I'm sure we all knew that appointing a Bavarian Pope would mean changes but.....................


No idea who he is but I can't be the only one who thinks he looks like Gabriel Batistuta? If he plays as well as "The Angel" we've got a great deal! (And I'm hoping it's the bloke in the blue stripes rather than the oaf in red who he's clearly skinned)

Monday, 30 January 2006

Oh heck!

The Bush/Blair axis is busily installing democracy in places they feel that the populace deserve it and then something goes wrong. You just can't trust the electorate can you?

Both the EU and the US have said they will starve Palastine of humanitarian aid because Hamas, a militant group of thugs responsible for many of the atrocities in Isreal, have won the elections. Of course we're back to the "One man's terrorist is another man's freedom fighter" argument - Menachem Begin was Prime Minister of Israel but as a member of Irgun planned the bombing of the King David hotel in which 91 people were killed and at Deir Yassin the objective was to evacuate an Arab village and then destroy it but 100 civilians were killed by forces led by Begin. The rhetoric of many Israeli leaders is not so different from the language used by Hamas and others now. There are countless other examples but the main issue is the hypocrisy of suggesting that imposing democracy on places like Iraq is the answer and then demonstrating that democracy is only valid if the people we like are the ones who win.

Saturday, 28 January 2006

I wish I'd written this.........

Whether you follow football or not I implore you to read this column! It's by Harry Pearson and it's a wonderful example of witty writing which demonstrates pace and direction and the joy of the language as well as some sharply observed points - particularly about listening to football on the radio and, perhaps, how we might often imagine Alan Green.
There have been persistent rumours in the agricultural community that, like badgers, Manchester United players spread bovine TB among dairy cattle.
Don't you have to read something which contains that line??? I was pointed in that direction by Memex 1.1

Oh dear!

Just watched the highlights of the Barnet Vs Sunderland cup game. I've always liked McCarthy - he's an honest bloke who has turned many a sow's ear into a silk purse but also been upfront and told it like it is when his team have played poorly and/or other teams have played better. I honestly hope he's stopped off at MFI on the way back north because a couple of wardrobes would make better defenders than those he played today - and would certainly be more animated!

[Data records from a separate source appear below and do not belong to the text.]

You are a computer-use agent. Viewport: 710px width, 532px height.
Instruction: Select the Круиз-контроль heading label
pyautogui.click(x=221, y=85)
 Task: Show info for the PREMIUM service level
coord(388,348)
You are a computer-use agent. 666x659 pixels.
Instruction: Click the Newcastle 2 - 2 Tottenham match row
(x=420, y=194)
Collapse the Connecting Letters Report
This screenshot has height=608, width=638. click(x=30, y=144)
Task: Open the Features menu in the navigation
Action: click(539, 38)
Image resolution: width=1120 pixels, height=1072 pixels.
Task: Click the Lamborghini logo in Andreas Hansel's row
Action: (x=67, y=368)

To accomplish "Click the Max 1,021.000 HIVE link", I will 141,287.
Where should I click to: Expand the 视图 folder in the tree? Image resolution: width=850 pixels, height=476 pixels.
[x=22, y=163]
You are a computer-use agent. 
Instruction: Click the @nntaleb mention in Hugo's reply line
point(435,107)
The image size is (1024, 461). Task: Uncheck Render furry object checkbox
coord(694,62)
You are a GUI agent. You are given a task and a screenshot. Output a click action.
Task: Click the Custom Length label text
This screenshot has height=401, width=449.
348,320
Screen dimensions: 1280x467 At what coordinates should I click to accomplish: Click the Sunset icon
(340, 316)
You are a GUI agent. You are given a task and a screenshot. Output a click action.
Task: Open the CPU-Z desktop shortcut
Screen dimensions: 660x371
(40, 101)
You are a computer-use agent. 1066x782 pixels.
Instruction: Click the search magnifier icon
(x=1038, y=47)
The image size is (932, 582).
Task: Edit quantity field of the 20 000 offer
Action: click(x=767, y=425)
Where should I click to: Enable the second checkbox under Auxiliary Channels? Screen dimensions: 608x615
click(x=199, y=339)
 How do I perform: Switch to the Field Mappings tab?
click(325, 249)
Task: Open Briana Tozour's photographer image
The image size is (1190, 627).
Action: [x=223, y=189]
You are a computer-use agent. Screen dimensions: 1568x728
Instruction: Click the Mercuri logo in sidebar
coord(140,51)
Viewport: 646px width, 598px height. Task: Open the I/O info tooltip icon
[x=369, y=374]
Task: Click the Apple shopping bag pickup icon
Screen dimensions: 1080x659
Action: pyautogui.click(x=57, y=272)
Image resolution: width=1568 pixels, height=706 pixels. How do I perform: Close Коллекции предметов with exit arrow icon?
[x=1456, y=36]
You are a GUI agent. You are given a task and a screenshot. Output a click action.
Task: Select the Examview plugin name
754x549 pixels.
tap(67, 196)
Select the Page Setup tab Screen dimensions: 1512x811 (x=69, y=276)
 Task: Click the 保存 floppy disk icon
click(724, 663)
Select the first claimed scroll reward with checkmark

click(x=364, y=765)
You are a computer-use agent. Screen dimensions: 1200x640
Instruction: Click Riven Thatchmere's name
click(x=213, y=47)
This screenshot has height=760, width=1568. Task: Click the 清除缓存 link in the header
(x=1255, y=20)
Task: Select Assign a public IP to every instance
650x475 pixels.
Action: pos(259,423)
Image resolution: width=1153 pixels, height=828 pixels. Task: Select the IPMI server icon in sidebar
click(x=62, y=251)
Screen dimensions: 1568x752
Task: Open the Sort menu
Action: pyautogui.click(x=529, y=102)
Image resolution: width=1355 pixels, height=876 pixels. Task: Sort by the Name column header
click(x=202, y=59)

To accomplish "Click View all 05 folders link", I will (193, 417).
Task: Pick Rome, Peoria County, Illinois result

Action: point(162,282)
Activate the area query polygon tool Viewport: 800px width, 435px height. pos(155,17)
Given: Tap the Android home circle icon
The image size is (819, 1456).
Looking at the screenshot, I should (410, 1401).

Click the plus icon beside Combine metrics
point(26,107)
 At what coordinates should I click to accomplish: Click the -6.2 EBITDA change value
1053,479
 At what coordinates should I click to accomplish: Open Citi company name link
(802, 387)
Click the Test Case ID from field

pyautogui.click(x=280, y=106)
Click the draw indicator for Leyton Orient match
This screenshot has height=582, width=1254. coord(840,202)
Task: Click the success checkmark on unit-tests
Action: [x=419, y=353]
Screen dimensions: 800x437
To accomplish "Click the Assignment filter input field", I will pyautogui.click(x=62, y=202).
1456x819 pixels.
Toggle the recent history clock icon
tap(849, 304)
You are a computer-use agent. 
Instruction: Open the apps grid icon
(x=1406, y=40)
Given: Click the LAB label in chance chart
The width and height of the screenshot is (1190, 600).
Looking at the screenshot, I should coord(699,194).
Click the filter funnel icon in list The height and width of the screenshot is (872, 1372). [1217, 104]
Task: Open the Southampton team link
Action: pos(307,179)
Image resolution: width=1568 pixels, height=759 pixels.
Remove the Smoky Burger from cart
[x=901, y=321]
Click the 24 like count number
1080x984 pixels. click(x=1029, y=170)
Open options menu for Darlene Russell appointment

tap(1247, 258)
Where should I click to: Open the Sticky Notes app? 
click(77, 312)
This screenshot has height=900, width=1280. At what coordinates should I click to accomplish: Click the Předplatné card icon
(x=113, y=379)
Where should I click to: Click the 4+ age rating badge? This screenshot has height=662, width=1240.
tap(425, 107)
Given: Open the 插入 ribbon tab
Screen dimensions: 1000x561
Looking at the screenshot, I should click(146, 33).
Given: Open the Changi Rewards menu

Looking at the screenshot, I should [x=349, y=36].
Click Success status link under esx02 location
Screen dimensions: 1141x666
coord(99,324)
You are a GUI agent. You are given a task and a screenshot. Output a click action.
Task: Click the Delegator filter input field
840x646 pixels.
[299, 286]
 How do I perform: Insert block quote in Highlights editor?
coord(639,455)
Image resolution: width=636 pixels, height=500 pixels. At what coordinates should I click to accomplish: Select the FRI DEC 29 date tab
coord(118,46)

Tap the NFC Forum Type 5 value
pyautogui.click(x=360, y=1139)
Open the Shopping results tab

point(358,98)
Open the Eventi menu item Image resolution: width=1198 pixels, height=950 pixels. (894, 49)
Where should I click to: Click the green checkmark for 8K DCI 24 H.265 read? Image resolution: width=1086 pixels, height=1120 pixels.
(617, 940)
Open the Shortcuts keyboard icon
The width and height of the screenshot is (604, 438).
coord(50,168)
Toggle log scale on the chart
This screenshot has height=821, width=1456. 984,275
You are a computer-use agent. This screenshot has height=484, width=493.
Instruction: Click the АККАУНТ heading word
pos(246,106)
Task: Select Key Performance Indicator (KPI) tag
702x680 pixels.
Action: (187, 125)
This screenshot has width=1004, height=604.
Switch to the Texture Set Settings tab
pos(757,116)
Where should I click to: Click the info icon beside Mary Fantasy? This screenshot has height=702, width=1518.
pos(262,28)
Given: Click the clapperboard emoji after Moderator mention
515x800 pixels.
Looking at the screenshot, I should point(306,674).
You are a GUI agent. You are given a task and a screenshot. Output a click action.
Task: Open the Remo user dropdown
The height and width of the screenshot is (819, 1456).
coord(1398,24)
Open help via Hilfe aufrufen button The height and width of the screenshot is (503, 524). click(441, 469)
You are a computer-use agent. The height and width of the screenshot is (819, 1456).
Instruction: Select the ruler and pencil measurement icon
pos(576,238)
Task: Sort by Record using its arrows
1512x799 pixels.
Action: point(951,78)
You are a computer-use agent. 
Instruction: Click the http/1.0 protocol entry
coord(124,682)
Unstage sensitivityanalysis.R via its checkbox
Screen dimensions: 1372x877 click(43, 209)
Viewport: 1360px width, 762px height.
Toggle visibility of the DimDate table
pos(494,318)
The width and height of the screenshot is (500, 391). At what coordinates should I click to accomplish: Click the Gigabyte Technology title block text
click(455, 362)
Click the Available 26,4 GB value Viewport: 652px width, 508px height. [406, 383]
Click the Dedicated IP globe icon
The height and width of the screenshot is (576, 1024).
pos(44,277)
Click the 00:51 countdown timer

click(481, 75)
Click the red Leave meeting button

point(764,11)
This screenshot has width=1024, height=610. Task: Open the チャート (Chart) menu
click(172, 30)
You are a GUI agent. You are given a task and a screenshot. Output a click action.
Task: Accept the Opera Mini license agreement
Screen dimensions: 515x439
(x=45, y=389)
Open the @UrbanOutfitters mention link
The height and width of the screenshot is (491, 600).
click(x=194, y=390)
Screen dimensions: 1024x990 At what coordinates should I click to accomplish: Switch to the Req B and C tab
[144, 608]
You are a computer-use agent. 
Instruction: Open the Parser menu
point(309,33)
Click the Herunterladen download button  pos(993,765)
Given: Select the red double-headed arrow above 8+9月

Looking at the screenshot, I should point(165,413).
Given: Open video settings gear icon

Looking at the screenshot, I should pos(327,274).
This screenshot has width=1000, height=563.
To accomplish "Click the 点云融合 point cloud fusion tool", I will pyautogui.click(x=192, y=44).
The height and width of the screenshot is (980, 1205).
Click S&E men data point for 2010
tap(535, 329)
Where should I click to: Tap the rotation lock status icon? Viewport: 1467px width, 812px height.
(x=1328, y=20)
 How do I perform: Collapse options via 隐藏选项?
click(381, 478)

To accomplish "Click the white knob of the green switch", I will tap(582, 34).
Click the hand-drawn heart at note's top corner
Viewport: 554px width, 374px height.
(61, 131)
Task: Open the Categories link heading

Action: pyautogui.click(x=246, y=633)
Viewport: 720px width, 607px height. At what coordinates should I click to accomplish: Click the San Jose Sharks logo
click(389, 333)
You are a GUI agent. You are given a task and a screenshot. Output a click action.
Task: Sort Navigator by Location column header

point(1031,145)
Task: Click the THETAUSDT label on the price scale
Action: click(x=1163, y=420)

Although I often take risks and gamble I'm not a betting person so I wonder if anyone can help. Has anyone any idea what odds I would have got 6 months ago on the LibDems managing to self-destruct in such a catastrophic manner and in such an extended way? They are disappearing one a week, it would have been less damaging if they'd all stood together on stage and exposed their foibles one at a time rather than dragging it out like this. Who knows what lies ahead? Menzies Campbell admitting to a heroin habit? Chris Huhne revealing that he's undergone gender realignment surgery? It's only three weeks since they managed to push Charles Kennedy into resigning and there must be a large number in the party who wonder about the wisdom of that! This soap opera will change from Wednesday when nominations for the leadership close and then they shift in to full-on electioneering before the announcement of the new leader in early March. I bet we can't wait and I, for one, wouldn't be surprised to see Chantel from Big Brother scooping the leadership and then going on to beat Brown and Cameron in an election in three years time. You heard it here first and when you collect your winnings from Ladbrookes don't forget me! :-)

Friday, 27 January 2006

Rude beer

I can't get this link to work properly so here are the instructions. Hit this link and then follow "News in pictures" and look for "Store Says New Beer's Packaging Is Pornographic". It then opens a slide show which tells a bizarre story about a beer being sold in Susquehanna Valley, Lancaster County, Pa (dunno where Pa is but there ya go - it's somewhere past Land's End going west I think). Some people are upset about the packaging so the bloke flogging it is wrapping the cases in brown paper. Summat bonkers about it - if the booze is good who looks at the box? If the box is rude why was it approved? The beer will kill you before the images and - and this is where my head collapses under the weight of all this thinking - the US is the home of some of the heaviest pornography available on the planet.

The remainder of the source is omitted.